Having just finished (phew!) marking a class load of B2+ level discursive essays, I’ve got time to share some ideas on using different colours for marking and giving feedback, which may serve to make it more effective, and, if not exactly fun, at least somewhat visually pleasing!

You might have seen or heard about my talk on ‘Marking Writing: Feedback Strategies to Challenge the Red Pen’s Reign‘ where I discussed a variety of ways to make marked work seem less, well, red. Red is the colour of aggression and warnings, so I’m not sure why it has come to be the typical colour for giving feedback on students’ work. Looking back at some work I’ve marked before, I just see a sea of red, used for everything – even ticks for good aspects of writing! This time around, then, I decided to use different coloured pens to show different kinds of comments. Language errors were corrected in red, good aspects were ticked or commented on in green, and other advice or comments (e.g. on content, structure or referencing) were written in blue. Even just at first glance, these papers look a lot more balanced in terms of feedback given, and can hopefully avoid that sinking feeling when students get their work back. Some have even told me that this kind of visual distinction of comments helps them to engage with the feedback as they can go at it aspect for aspect. So, for an easy way to make marking more colourful and potentially helpful for students, just add two new colours to your usual stationery repertoire, and off you go!

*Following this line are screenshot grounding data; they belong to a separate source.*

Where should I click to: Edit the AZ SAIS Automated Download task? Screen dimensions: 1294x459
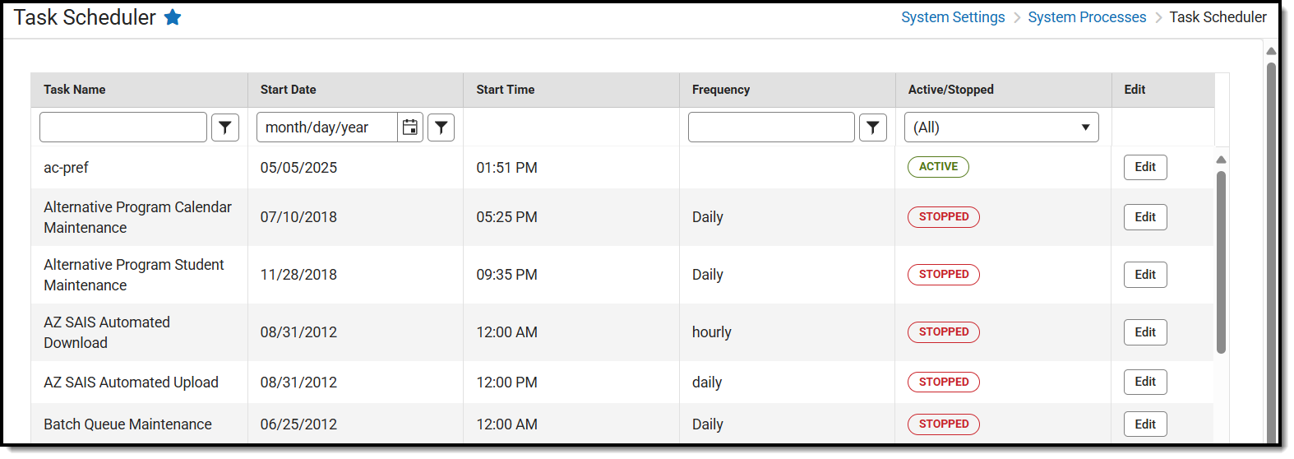click(1145, 332)
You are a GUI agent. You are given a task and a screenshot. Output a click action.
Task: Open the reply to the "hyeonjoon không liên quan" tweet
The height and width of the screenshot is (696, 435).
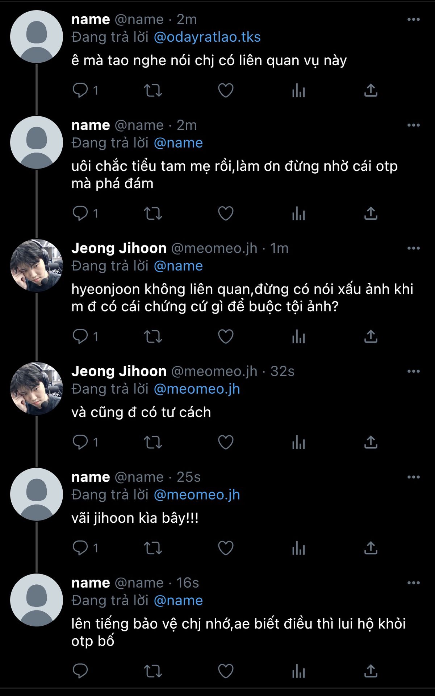point(80,336)
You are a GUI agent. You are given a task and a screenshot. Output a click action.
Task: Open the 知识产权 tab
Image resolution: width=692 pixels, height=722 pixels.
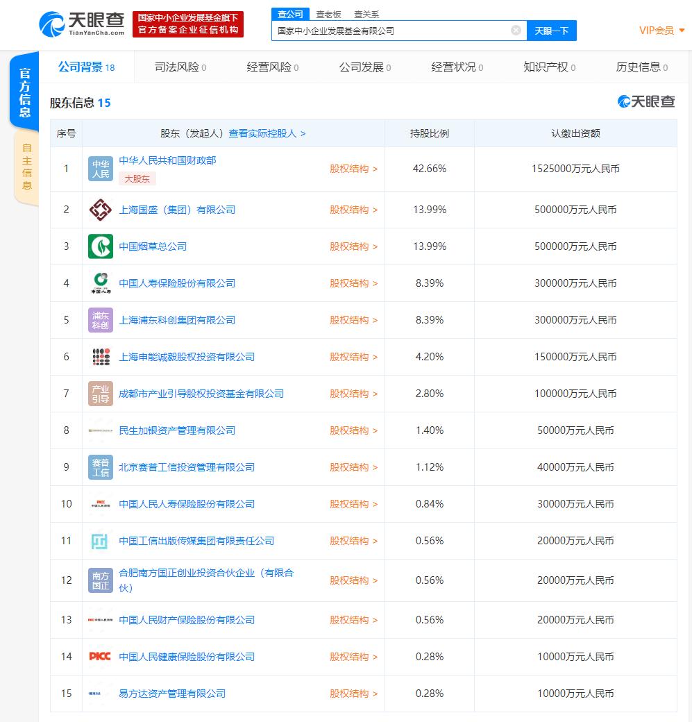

If you have more colours to hand, or are marking work electronically, another colour-coding approach I’ve used before is a bit more specific. Here, I use different colours to mark different categories of language mistake. You can also do it with highlighters (or the highlighting function in your word-processing programme). For example, pink is incorrect vocabulary, blue is incorrect verb form, green is for other grammar problems, and orange is for punctuation mistakes. You can vary your colours and categories as relevant to your learners and their writing. I suspect that this kind of colour code makes it even easier for students to work through the feedback they receive, and also serves to highlight the most common problem areas in their work – which will be useful for you and them! Definitely worth a try, if your pencil-case allows!

sandy 2.PNG

A final idea I’d like to share is one I’ve borrowed from Sandy Millin. This colourful approach focuses on priority areas for review and improvement. After marking all of the langauge errors in a student’s text, pick three areas of language that you feel need the most work, e.g. prepositions, vocabulary, and word forms. Then pick one colour highlighter to show each of these three areas – highlight all of that category of errors in the student’s text, and highlight the words/phrases in your feedback telling the student what to work on. I’ve included excerpts of images Sandy provided to show what this would look like in practice.

sandy 1.PNG

I’ve recently used this kind of colour-coded feedback with advanced-level students to highlight why I’ve made the suggestions I’ve added to their work. For example, I might suggest more formal vocabulary items or add in hedging phrases. I then write in my feedback comments something like ‘Try to use more hedging to avoid overgeneralisations’ – I highlight the word ‘hedging’ in yellow, and then highlight all of my hedging suggestions in yellow throughout the student’s text. Students have told me they liked this because it made them realise that they hadn’t necessarily made a mistake or done something wrong when I added a suggestion on their text, but could see why I’d added it and how it might improve their writing. And so, if your staionery budget is not yet exhausted, I’d recommend investing in some highlighters and trying out Sandy’s approach, too!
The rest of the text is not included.